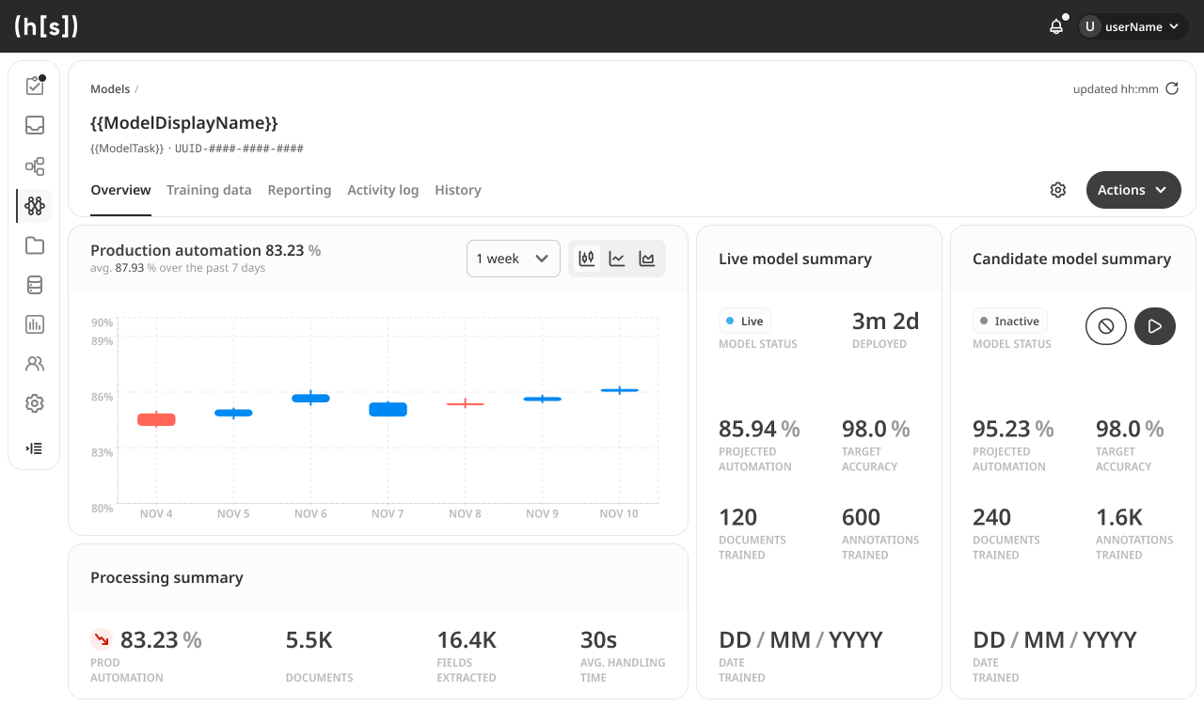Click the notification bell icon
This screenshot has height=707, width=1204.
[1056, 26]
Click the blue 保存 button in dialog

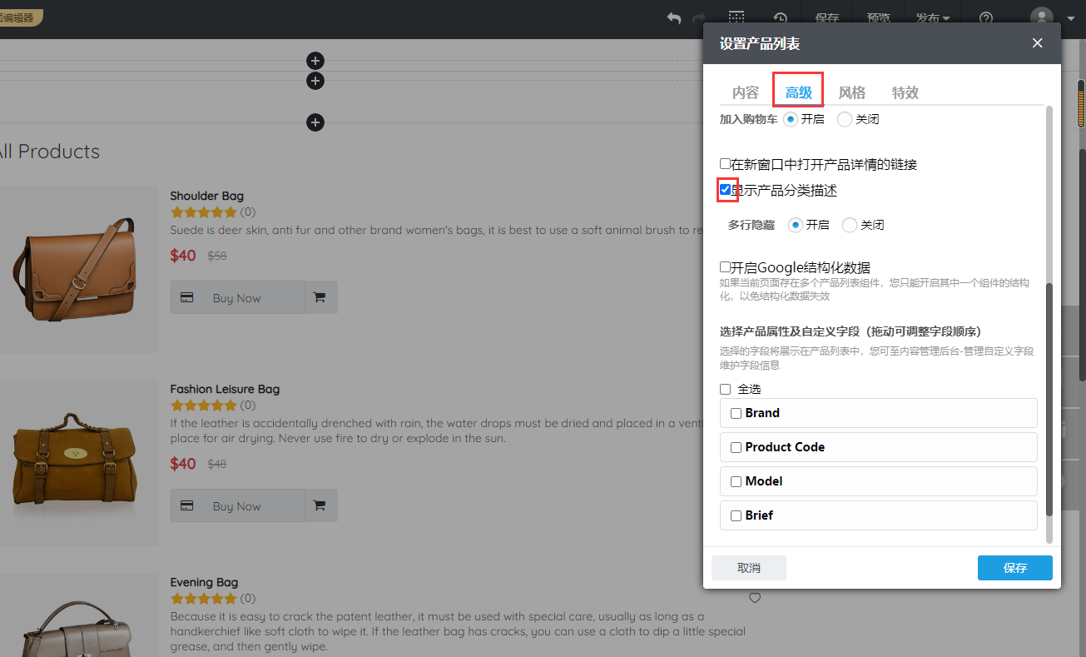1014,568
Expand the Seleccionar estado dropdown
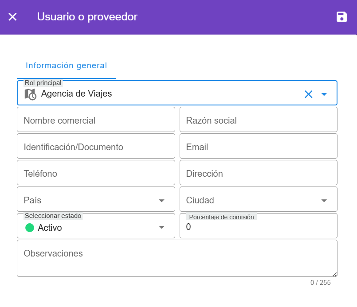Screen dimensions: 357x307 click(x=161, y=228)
--
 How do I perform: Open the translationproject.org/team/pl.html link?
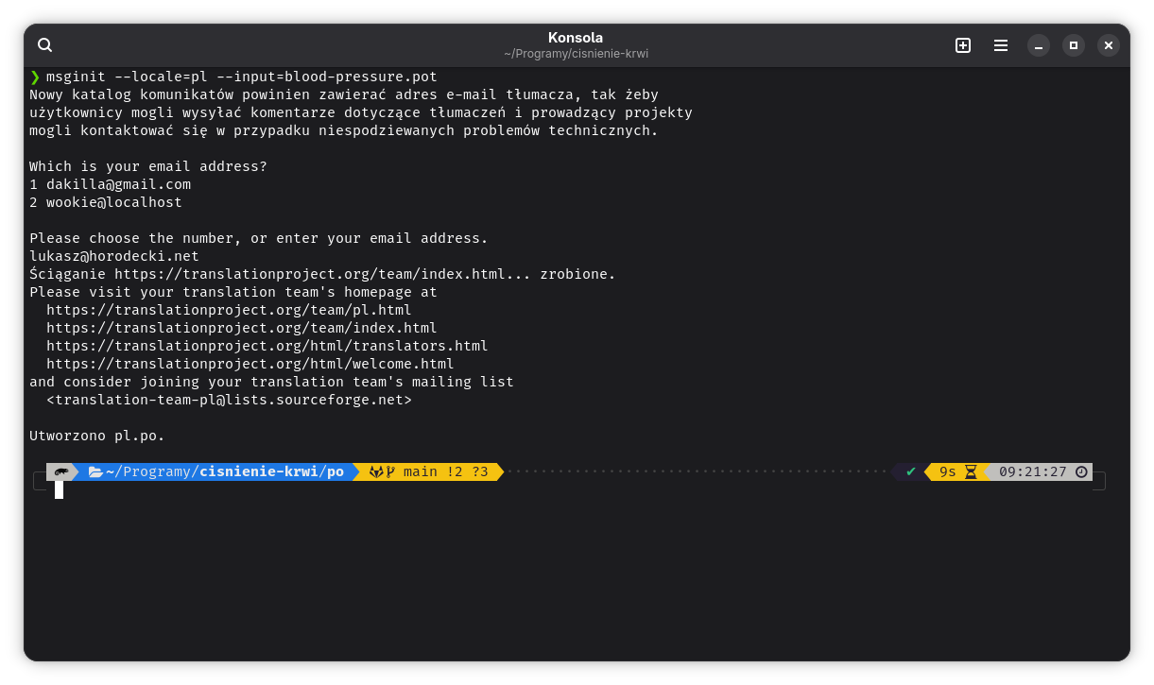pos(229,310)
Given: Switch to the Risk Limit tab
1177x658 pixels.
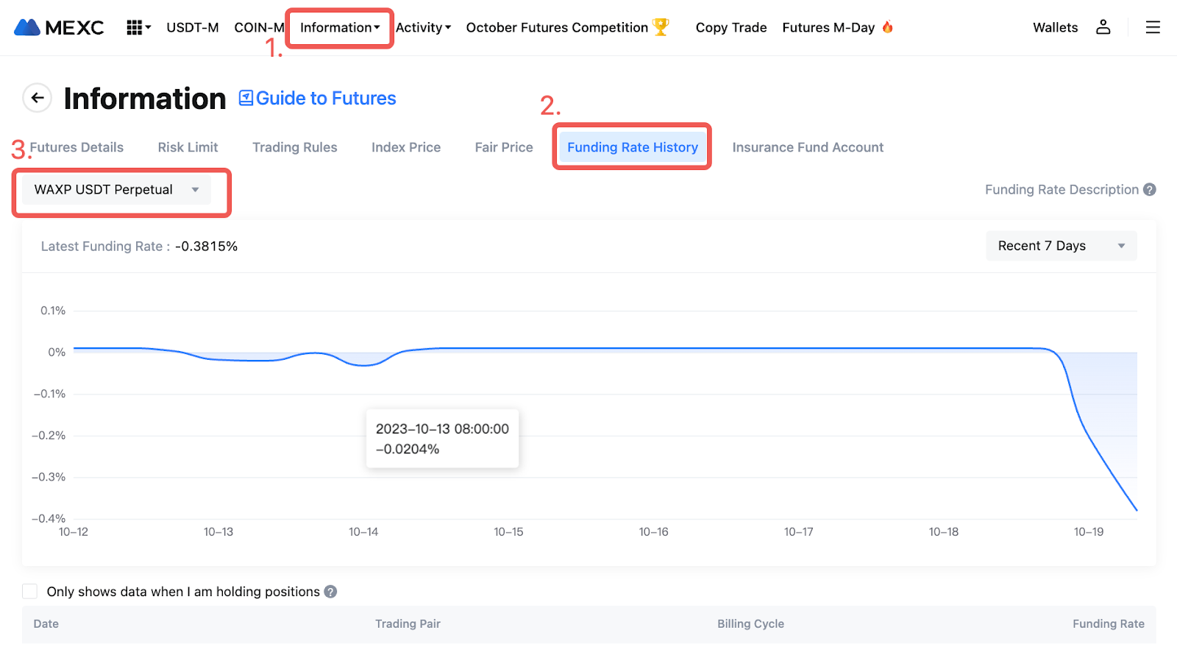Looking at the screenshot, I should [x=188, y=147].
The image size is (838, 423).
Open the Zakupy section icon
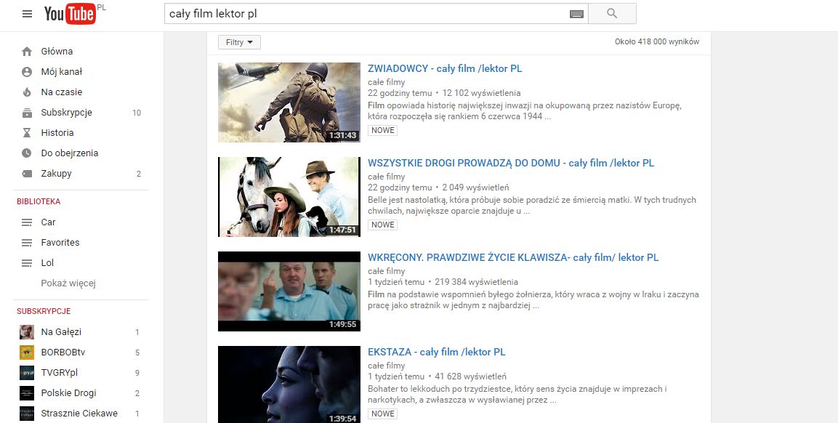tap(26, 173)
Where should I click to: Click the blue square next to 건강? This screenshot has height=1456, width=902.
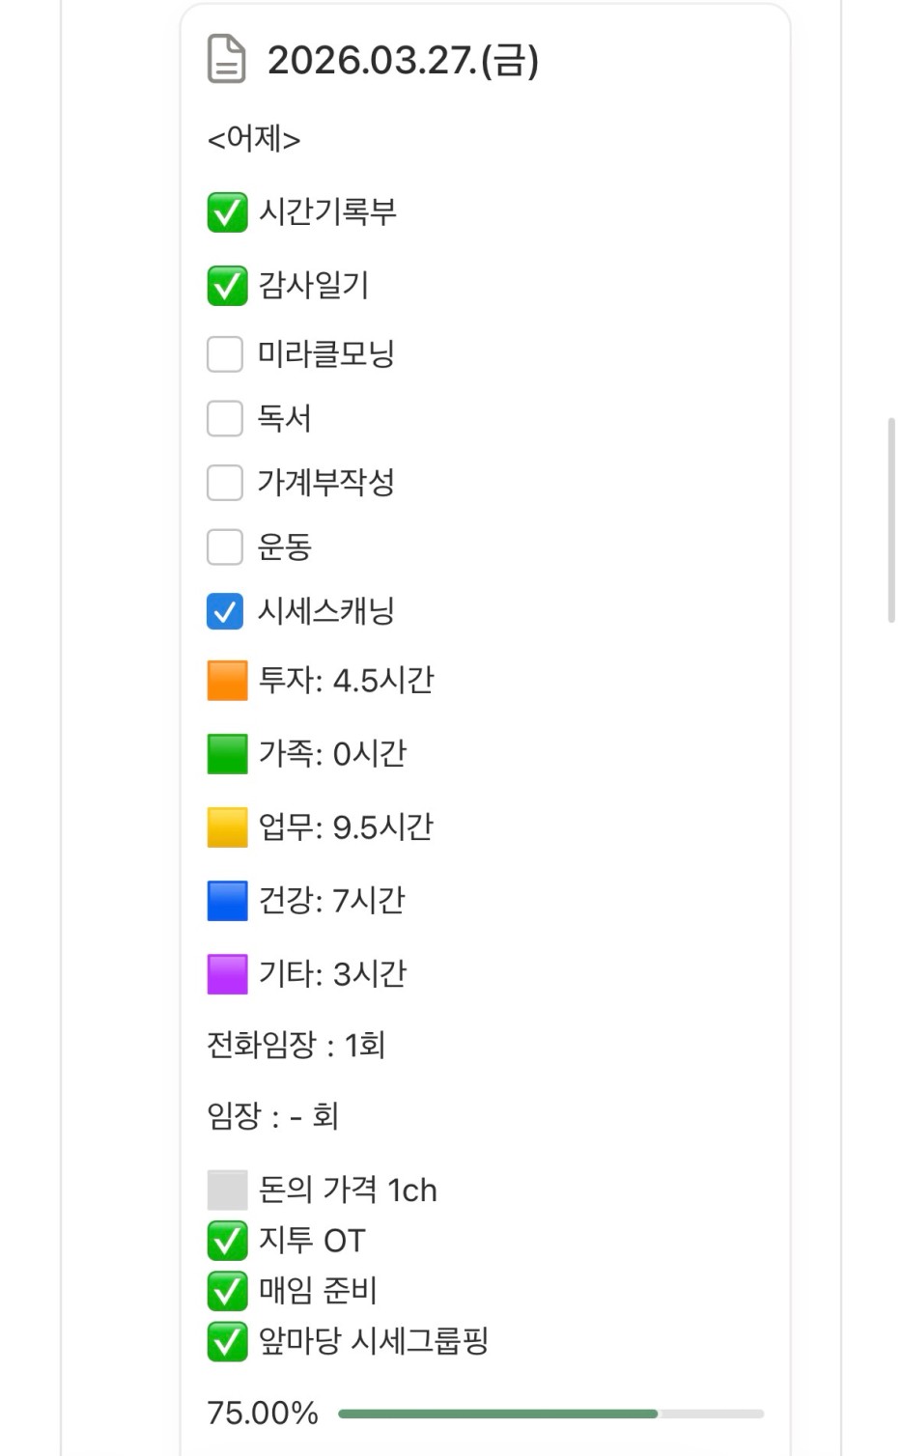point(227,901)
==
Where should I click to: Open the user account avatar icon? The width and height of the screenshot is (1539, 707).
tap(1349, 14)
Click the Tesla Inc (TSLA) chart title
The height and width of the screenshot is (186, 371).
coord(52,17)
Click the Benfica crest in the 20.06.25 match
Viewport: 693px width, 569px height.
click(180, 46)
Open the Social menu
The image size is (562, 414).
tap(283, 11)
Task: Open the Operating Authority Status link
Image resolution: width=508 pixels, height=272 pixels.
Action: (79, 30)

### Task statement
Word for word, restate the lines of the data above that fall between the line holding "The height and" and the line holding "Task: Open the", inclusive, and no other lines.

### Answer for this exercise
The height and width of the screenshot is (186, 371).
coord(52,17)
Click the Benfica crest in the 20.06.25 match
Viewport: 693px width, 569px height.
click(180, 46)
Open the Social menu
The image size is (562, 414).
tap(283, 11)
Task: Open the Operating Authority Status link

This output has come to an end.